The GPU takes model space objects (a long list of vertexes representing the 3 co...

The GPU takes model space objects (a long list of vertexes representing the 3 corners of triangles), a camera position and a vertex shader that transforms them into screen space. Then it splits the triangles into fragments (pixels), and runs the provided fragment shader (also called pixel shader in dx-land) on each fragment.

The inputs provided are defined by the programmer, and in this case, they are an uniform float (same value given to every fragment) called time, and a varying vec2 (different value given to each fragment, the vertex shader outputs a value for this at every vertex, and when the fragments are created, a value is linearly interpolated between the three relevant vertexes based on the position of the fragment on the triangle) called vUv, which is just the co-ordinates of a pixel on the sphere.

gl_FragColor is the single output, a rgba vector that represents color that is applied for that fragment.

The only things missing from the more typical shaders used in all games and, for example, google earth is texturing and lighting -- normally you provide the fragment shader a texture handle, which it then uses with texture co-ordinates provided from the vertex shader to sample the texture, and for lighting the vertex shader provides a surface normal, which you can use with an uniform argument for the location of the light source to correctly shade the fragment.

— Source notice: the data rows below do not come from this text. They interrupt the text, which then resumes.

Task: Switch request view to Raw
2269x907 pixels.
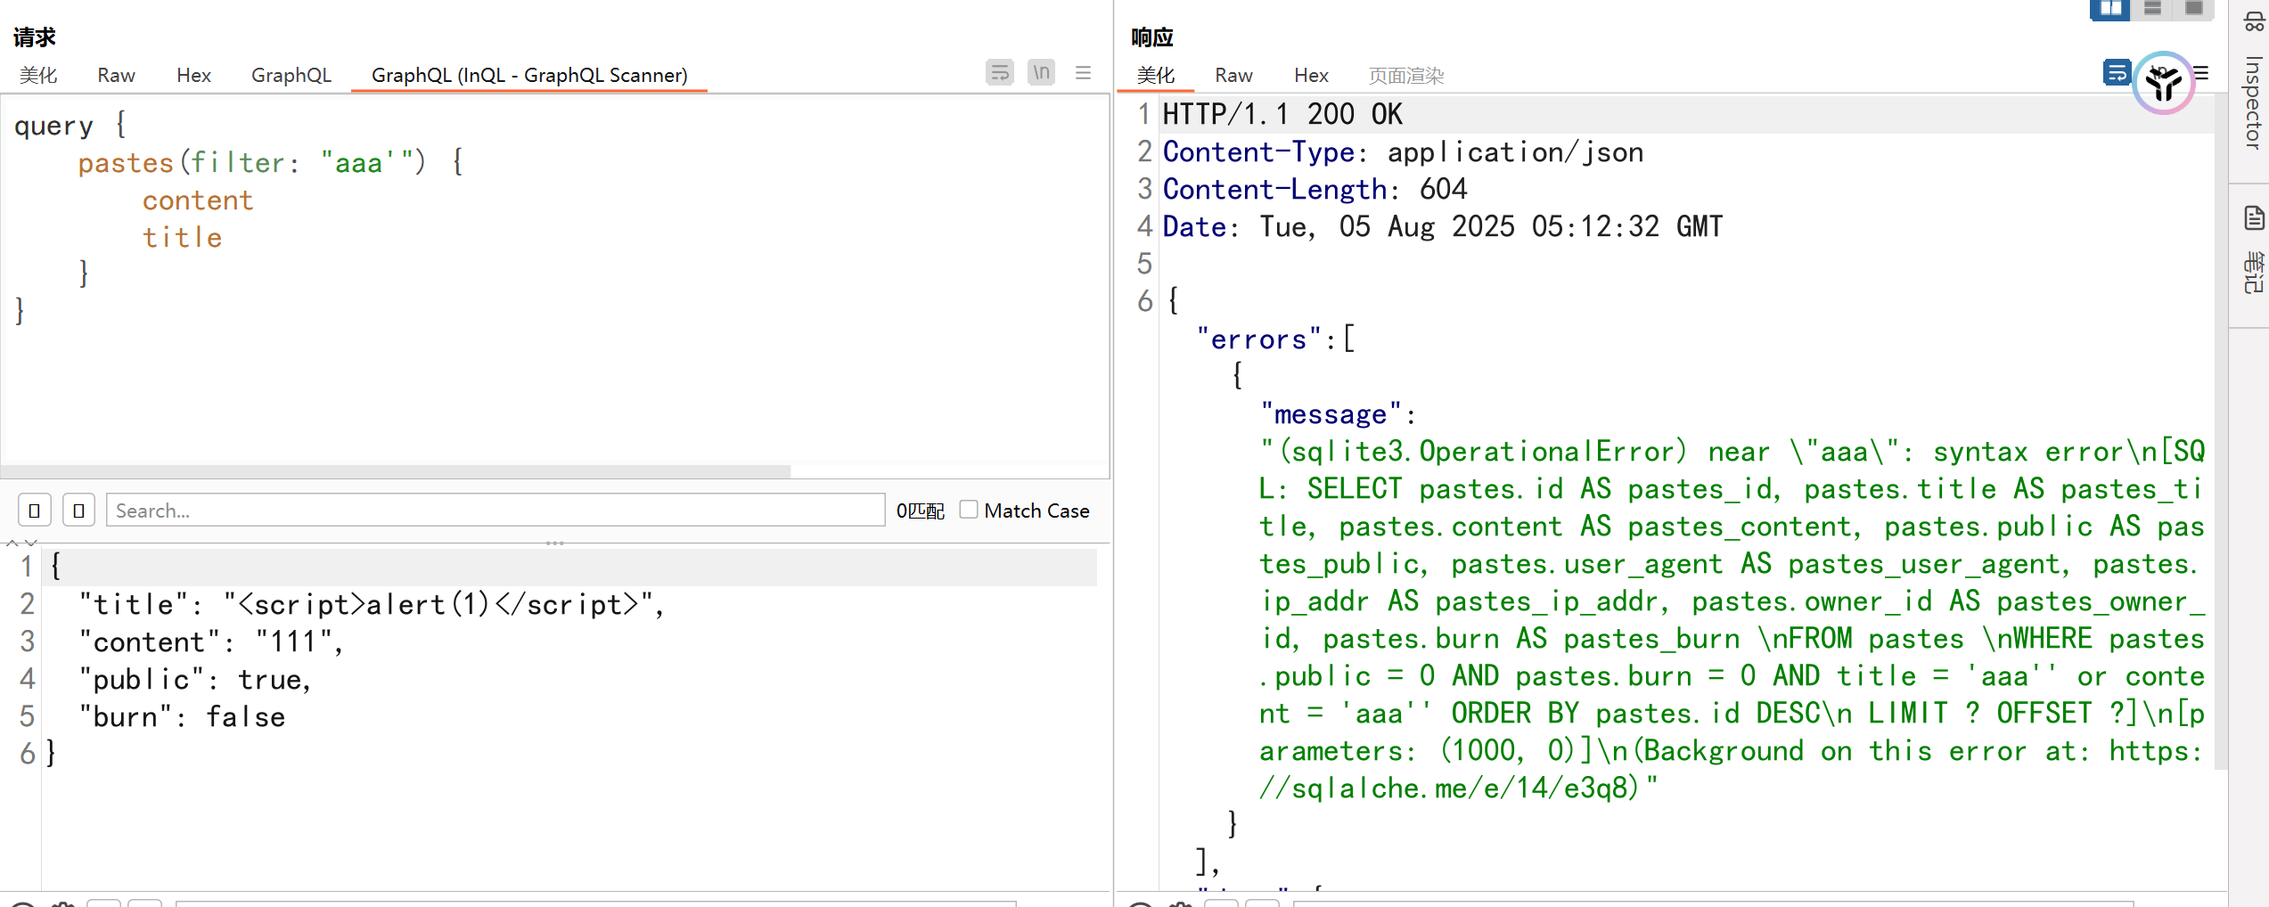Action: click(116, 75)
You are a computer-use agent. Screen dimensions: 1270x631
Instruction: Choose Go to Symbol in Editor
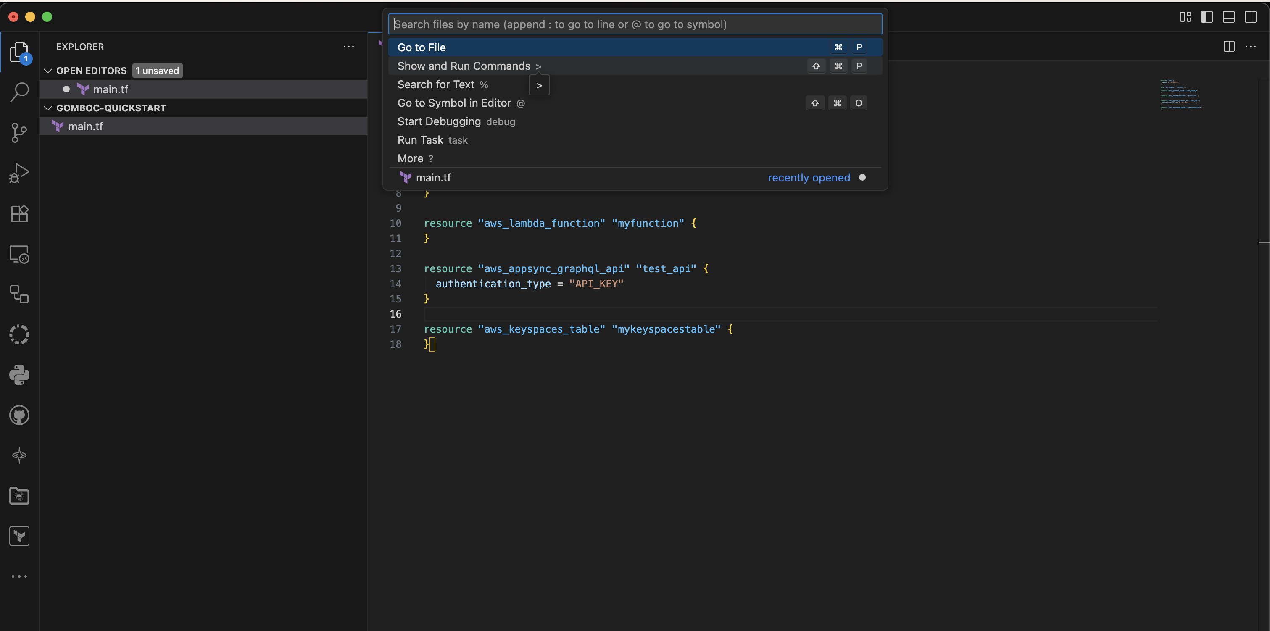pos(454,103)
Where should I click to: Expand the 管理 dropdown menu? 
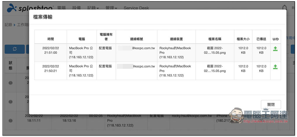(111, 8)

If the idea of running a program for each and every separate pixel individually sounds inefficient, it would be, but the programming model here is actually SIMT. That is, you give the program as if you are working on a single pixel, but it is converted to actually work on a wide SIMD array, doing 32 (NVidia) or 64 (AMD) pixels at the same time. The cost of this is that all conditional branches are essentially converted into conditional operations, meaning that as a first approximation, you always execute both sides of any if statement.